Door de vermoeidheid die door mijn lichaam begon te razen, ben ik gestopt met het tegenspartelen en proberen los te komen uit de ijzeren greep van het wezen. Al stroomt er nog genoeg adrenaline door mijn lichaam heen om straks in de verdediging te gaan als ik word losgelaten.
De deur wordt opengetrapt, waardoor hele plukken mos op de grond dwarrelen. Vast in de ijzeren greep, word ik naar binnen gedragen en op een stoffen stoel neergegooid. Terwijl twee handen mij bij mijn schouders vasthouden om te zorgen dat ik niet weg kan lopen. Het wezen is in ieder geval slimmer dan ik dacht. Het leeft ook zeer menselijk. Aan het zien van alle meubels in het huis en de verlichting die er hangt. Het is niet meer dan een schemering, maar het is er wel.

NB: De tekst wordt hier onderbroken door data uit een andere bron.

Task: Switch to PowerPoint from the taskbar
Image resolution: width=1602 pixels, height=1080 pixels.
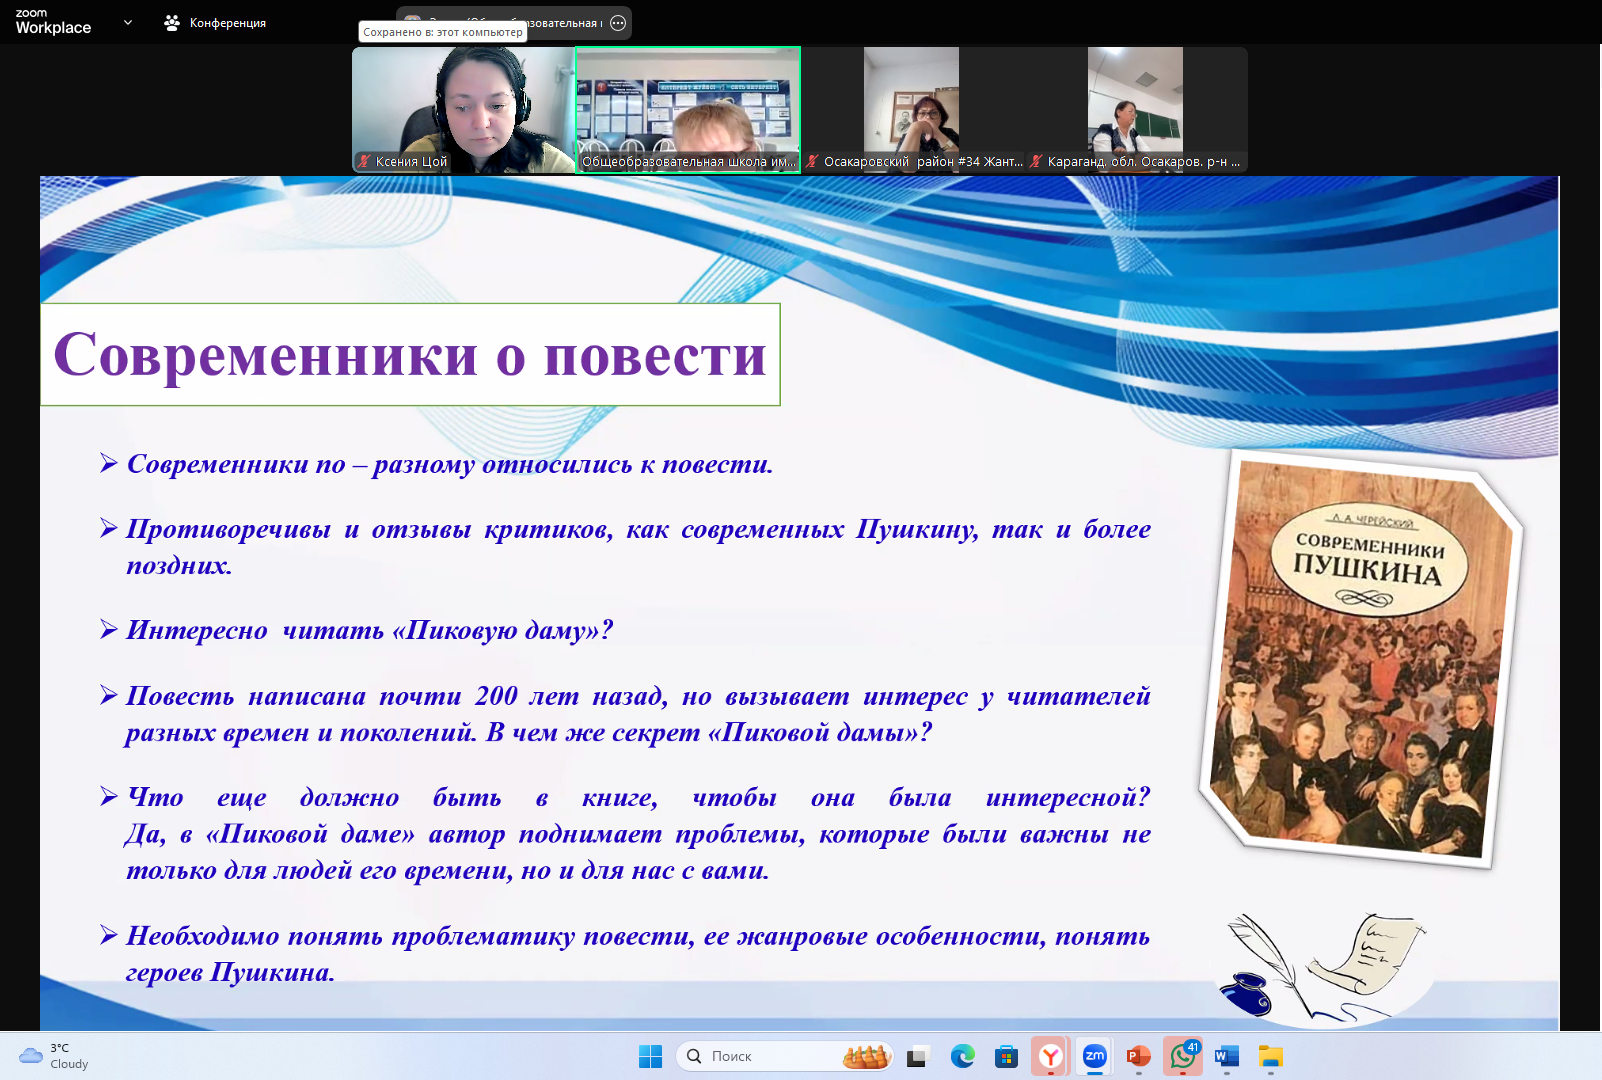Action: pyautogui.click(x=1139, y=1056)
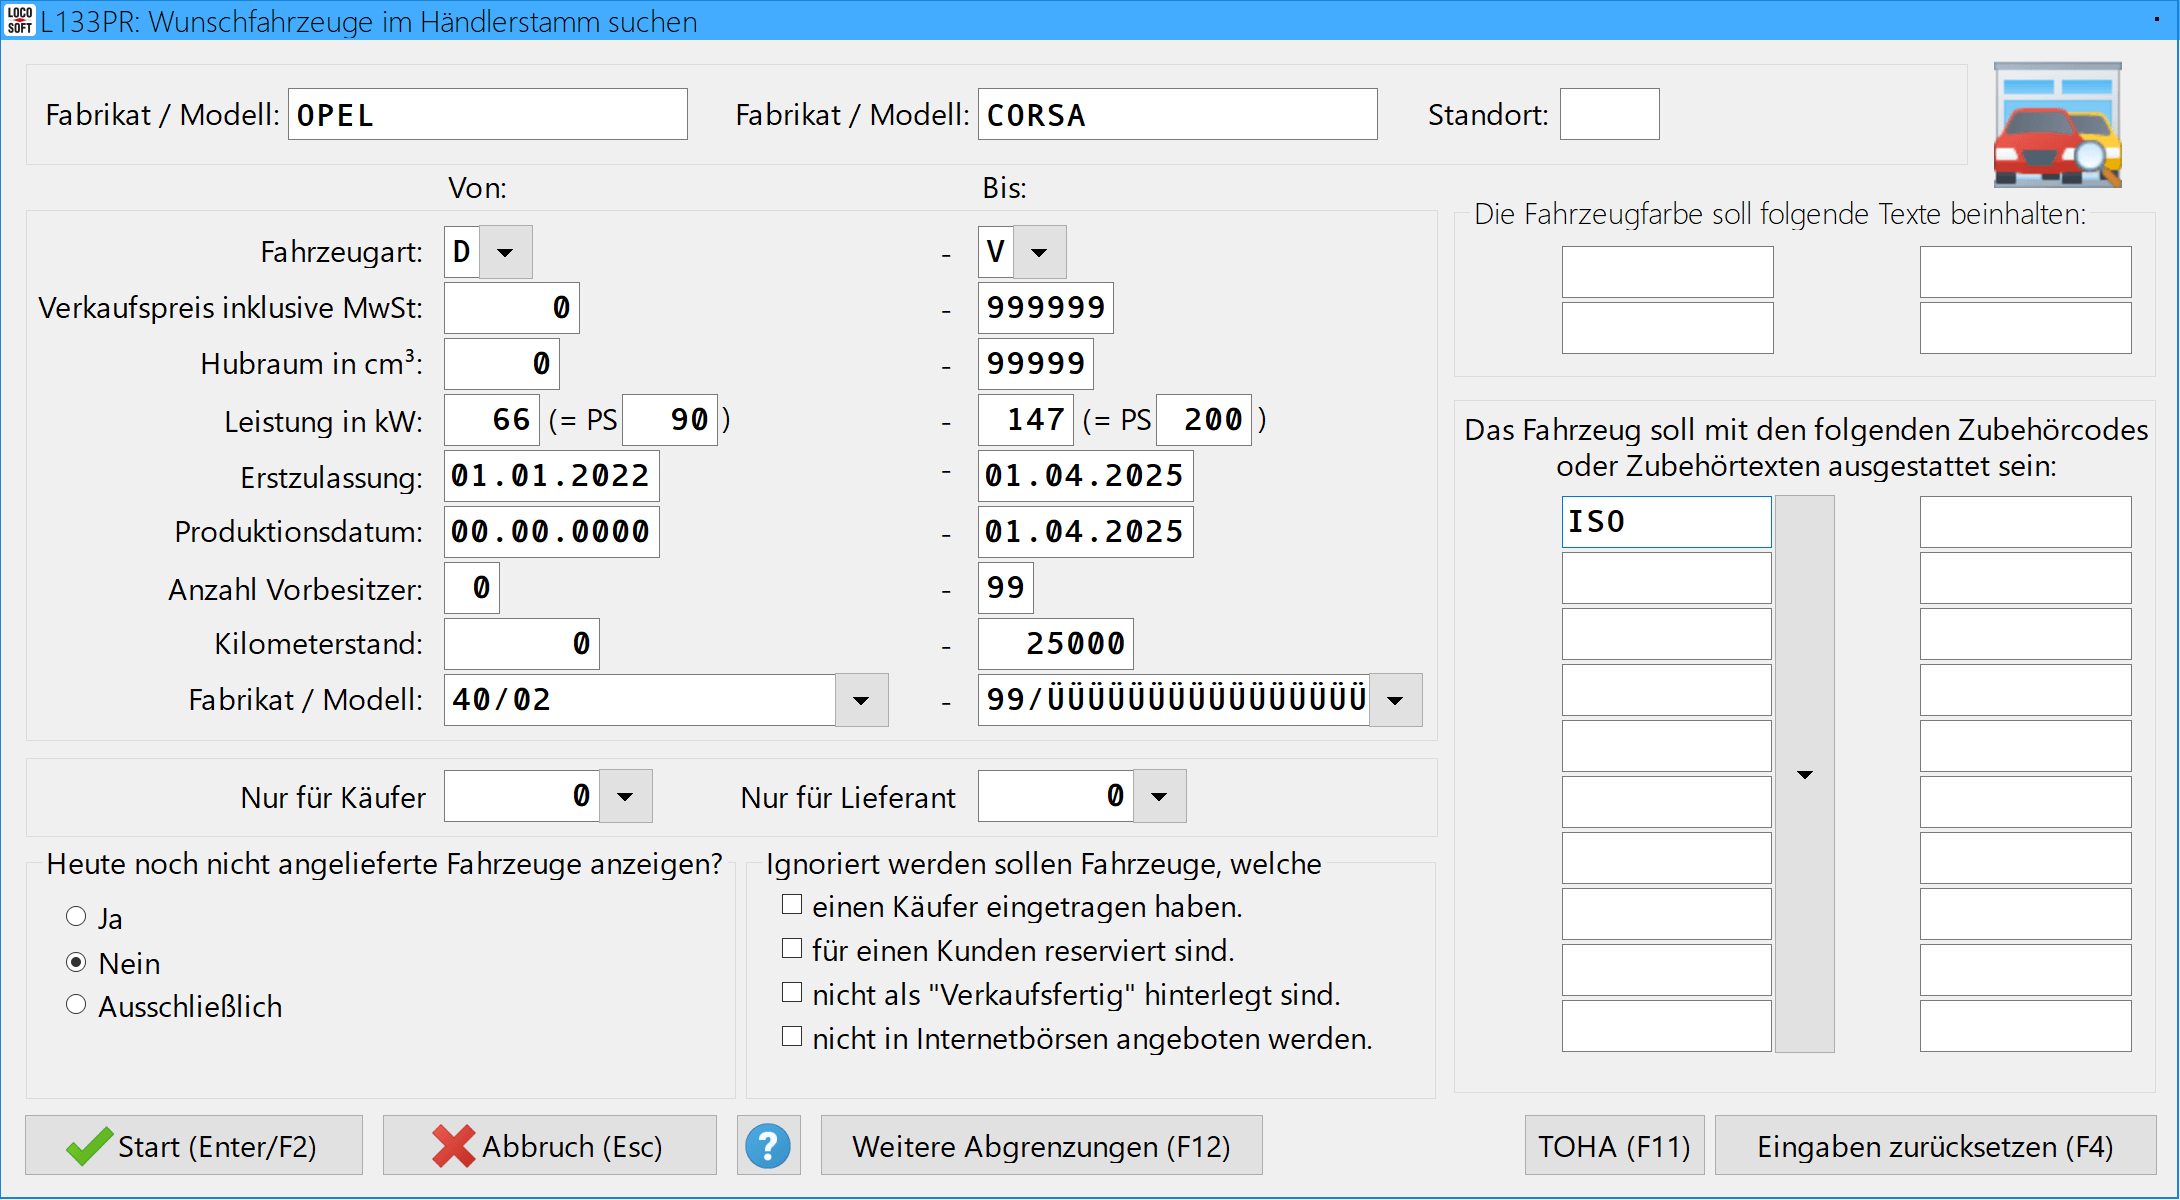Click the blue question mark help icon

click(768, 1146)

Langzaam loopt het wezen om mij heen en komt voor mij staan. Al blijven zijn handen stevig op mijn schouders liggen, om mij tegen te houden in het ontsnappen uit de stoel en het huis. Niet dat ik het zou proberen, ik heb gezien hoe hard dit wezen kan rennen. Ontsnappen nee, verdedigen ja.
Alle spieren in mijn lichaam verstijven en mijn ademhaling stokt in mijn keel. Een gezicht die ik zelfs na 2000 jaar nog blindelings zal herkennen, staat hier recht voor mijn neus.
"Lang niet gezien, kleintje. Hoe gaat het met je?"